* Matt Dillon <[EMAIL PROTECTED]> [001024 13:11] wrote:
> Ouch. The original VM code assumed that pages would not often be
> ripped out from under the pageadaemon, so it felt free to restart
> whenever. I think you are absolutely correct in regards to the
> clustering code causing nearby-page ripouts.
Yes, it would make sense to me that if you did a sequential write
to a file after some time it would be likely that those pages would
be put in order on the inactive queue and when cluster written
'next' would be on a different queue as it was written along with
the preceeding page.
> I don't have much time available, but let me take a crack at the
> problem tonight. I don't think we want to add another workaround to
> code that already has too many of them. The solution may be
> to create a dummy placemarker vm_page_t and to insert it into the pagelist
> just after the current page after we've locked it and decided we have
> to do something significant to it. We would then be able to pick the
> scan up where we left off using the placemarker.
>
> This would allow us to get rid of the restart code entirely, or at least
> devolve it back into its original design (i.e. something that would not
> happen very often). Since we already have cache locality of reference for
> the list node, the placemarker idea ought to be quite fast.
>
> I'll take a crack at implementing the openbsd (or was it netbsd?) partial
> fsync() code as well, to prevent the update daemon from locking up large
> files that have lots of dirty pages for long periods of time.
Making the partial fsync would help some people but probably not
these folks.
The people getting hit by this are Yahoo! boxes, they have giant areas
of NOSYNC mmap'd data, the issue is that for them the first scan through
the loop always sees dirty data that needs to be written out. I think
they also need a _lot_ more than 32 pages cleaned per pass because all
of thier pages need laundering.
Perhaps if you detected how often the routine was being called you
could slowly raise max_page_launder to compensate and lower it
after some time without a shortage. Perhaps adding a quarter of
'should_have_laundered' to maxlaunder for a short interval.
It might be wise to switch to a 'launder mode' if this sort of
usage pattern is detected and figure some better figure to use than
32, I was hoping you'd have some suggestions for a heuristic to
detect this along the lines of what you have implemented in bufdaemon.
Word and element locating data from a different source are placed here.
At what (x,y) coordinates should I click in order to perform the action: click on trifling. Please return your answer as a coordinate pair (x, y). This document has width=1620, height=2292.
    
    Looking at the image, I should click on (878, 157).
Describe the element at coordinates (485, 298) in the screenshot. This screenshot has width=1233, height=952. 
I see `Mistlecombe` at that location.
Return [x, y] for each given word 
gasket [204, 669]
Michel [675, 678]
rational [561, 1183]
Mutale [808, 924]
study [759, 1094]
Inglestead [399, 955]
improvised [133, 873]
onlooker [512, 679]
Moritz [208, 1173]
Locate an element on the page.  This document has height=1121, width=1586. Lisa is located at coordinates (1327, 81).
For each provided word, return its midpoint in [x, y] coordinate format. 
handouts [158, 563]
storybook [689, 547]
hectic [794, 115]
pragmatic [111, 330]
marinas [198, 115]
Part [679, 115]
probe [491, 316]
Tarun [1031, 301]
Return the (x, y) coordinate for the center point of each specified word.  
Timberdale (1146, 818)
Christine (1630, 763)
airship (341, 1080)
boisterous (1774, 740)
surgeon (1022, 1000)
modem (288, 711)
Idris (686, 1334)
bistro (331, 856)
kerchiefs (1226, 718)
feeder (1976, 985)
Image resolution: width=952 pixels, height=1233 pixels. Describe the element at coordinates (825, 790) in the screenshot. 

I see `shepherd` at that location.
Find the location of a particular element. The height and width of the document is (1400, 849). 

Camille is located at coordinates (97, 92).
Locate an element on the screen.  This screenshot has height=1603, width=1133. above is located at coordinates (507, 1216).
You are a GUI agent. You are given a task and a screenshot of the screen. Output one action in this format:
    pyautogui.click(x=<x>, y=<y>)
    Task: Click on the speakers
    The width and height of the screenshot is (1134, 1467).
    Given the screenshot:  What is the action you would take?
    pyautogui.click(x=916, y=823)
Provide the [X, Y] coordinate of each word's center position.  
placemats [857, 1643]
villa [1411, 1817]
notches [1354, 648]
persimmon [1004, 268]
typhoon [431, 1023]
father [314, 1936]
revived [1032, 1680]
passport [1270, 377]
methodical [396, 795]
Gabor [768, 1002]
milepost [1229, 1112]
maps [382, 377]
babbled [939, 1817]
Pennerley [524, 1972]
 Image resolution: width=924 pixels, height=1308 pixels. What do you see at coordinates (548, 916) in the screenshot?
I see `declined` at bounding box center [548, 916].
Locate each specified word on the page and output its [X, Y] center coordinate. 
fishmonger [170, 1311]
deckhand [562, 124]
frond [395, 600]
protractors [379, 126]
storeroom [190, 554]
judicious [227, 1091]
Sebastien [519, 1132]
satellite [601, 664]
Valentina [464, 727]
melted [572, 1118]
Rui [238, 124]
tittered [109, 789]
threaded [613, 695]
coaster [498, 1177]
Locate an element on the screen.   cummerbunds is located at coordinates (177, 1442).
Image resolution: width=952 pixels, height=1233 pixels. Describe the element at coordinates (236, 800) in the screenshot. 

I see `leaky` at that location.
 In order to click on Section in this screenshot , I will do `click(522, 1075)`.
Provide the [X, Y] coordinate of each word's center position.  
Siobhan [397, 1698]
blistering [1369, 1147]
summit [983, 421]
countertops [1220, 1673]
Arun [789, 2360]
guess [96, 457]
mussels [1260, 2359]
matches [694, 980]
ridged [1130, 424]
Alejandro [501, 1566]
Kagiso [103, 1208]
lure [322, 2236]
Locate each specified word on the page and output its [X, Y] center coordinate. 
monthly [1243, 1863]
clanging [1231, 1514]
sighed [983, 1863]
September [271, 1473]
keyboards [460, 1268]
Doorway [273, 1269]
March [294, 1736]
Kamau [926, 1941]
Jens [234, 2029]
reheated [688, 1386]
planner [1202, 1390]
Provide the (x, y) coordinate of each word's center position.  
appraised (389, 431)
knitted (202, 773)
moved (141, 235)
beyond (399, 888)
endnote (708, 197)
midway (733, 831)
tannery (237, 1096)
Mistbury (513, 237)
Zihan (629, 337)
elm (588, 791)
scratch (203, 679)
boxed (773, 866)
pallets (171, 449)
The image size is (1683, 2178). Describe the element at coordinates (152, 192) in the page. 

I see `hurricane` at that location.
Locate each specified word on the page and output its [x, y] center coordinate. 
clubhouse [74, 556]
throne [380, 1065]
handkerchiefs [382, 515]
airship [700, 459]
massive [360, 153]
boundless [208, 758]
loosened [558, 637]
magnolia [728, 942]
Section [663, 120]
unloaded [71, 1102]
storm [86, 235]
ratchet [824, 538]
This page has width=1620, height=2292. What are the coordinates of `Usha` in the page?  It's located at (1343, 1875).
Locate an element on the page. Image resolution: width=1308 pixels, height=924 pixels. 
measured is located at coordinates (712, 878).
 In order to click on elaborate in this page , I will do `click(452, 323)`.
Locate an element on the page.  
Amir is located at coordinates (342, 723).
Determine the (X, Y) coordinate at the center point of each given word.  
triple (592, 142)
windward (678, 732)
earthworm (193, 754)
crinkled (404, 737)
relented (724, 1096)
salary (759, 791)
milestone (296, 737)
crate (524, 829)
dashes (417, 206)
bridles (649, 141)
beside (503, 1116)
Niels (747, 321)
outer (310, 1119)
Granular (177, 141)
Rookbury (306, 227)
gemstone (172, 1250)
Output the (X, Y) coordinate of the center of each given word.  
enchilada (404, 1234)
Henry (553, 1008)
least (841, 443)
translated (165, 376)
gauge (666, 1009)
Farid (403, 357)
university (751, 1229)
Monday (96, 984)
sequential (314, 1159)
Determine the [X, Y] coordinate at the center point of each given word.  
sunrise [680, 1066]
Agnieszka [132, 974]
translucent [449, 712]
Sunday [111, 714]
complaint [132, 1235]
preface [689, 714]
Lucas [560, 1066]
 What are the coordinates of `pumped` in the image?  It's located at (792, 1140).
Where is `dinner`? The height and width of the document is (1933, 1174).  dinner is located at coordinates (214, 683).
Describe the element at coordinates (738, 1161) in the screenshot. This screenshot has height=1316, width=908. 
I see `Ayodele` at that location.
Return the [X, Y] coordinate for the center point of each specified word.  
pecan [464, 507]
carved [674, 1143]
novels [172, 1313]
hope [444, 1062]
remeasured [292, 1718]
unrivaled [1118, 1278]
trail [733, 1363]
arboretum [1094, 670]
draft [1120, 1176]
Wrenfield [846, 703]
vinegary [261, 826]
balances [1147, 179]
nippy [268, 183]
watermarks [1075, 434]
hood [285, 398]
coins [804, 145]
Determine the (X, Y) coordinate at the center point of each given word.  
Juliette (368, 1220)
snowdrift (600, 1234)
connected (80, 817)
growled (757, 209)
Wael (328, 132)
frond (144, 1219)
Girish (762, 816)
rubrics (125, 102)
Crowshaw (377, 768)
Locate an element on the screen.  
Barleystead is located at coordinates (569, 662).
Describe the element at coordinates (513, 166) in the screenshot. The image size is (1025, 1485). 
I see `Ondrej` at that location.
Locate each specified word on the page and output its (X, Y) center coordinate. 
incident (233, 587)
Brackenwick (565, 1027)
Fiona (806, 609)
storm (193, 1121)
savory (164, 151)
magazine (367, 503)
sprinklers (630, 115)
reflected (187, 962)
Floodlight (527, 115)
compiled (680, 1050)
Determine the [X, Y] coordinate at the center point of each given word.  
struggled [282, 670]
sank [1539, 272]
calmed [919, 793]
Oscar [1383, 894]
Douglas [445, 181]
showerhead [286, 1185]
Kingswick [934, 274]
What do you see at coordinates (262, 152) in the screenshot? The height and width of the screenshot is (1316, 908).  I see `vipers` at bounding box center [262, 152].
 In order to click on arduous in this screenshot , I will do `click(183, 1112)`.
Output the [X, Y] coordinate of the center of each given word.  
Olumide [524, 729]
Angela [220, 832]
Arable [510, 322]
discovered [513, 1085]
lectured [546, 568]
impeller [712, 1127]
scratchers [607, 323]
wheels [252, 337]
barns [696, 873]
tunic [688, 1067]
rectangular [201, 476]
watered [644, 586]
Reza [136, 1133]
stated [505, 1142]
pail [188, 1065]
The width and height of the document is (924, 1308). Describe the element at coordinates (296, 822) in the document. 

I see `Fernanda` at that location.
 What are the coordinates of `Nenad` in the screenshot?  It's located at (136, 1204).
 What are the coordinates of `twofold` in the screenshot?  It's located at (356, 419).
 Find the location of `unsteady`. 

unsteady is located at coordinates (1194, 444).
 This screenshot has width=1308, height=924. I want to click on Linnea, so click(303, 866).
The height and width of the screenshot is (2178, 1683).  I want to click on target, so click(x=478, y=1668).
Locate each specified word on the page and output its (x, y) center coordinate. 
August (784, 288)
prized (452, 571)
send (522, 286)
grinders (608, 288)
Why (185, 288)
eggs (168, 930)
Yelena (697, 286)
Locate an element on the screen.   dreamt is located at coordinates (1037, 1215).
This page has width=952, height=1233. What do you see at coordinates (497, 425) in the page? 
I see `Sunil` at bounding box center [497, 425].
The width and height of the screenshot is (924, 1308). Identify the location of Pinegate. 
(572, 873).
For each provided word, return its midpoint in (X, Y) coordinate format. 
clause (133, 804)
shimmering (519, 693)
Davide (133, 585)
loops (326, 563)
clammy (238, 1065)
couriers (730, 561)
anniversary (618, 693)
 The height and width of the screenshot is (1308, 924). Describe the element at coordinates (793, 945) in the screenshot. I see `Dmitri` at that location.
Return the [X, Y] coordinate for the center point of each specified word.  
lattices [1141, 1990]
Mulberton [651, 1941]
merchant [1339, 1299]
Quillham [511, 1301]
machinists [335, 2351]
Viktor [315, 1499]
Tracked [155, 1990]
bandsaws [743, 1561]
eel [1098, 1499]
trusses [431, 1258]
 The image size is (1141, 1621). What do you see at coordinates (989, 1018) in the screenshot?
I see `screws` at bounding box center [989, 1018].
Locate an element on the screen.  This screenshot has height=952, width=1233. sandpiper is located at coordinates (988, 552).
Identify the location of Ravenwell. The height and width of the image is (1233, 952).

What you could also do is count the amount of pages that could/should have
been laundered during the first pass and if it exceeds a certain threshold
passing the amount of pages that were free'd via:
if (m->object->ref_count == 0) {
and:
if (m->valid == 0) {
and:
} else if (m->dirty == 0) {
basically if maxlaunder is equal to zero and we miss all those tests
you might want to bump up a counter and if it exceeds a threshold
immediately start rescanning and double(?) maxlaunder.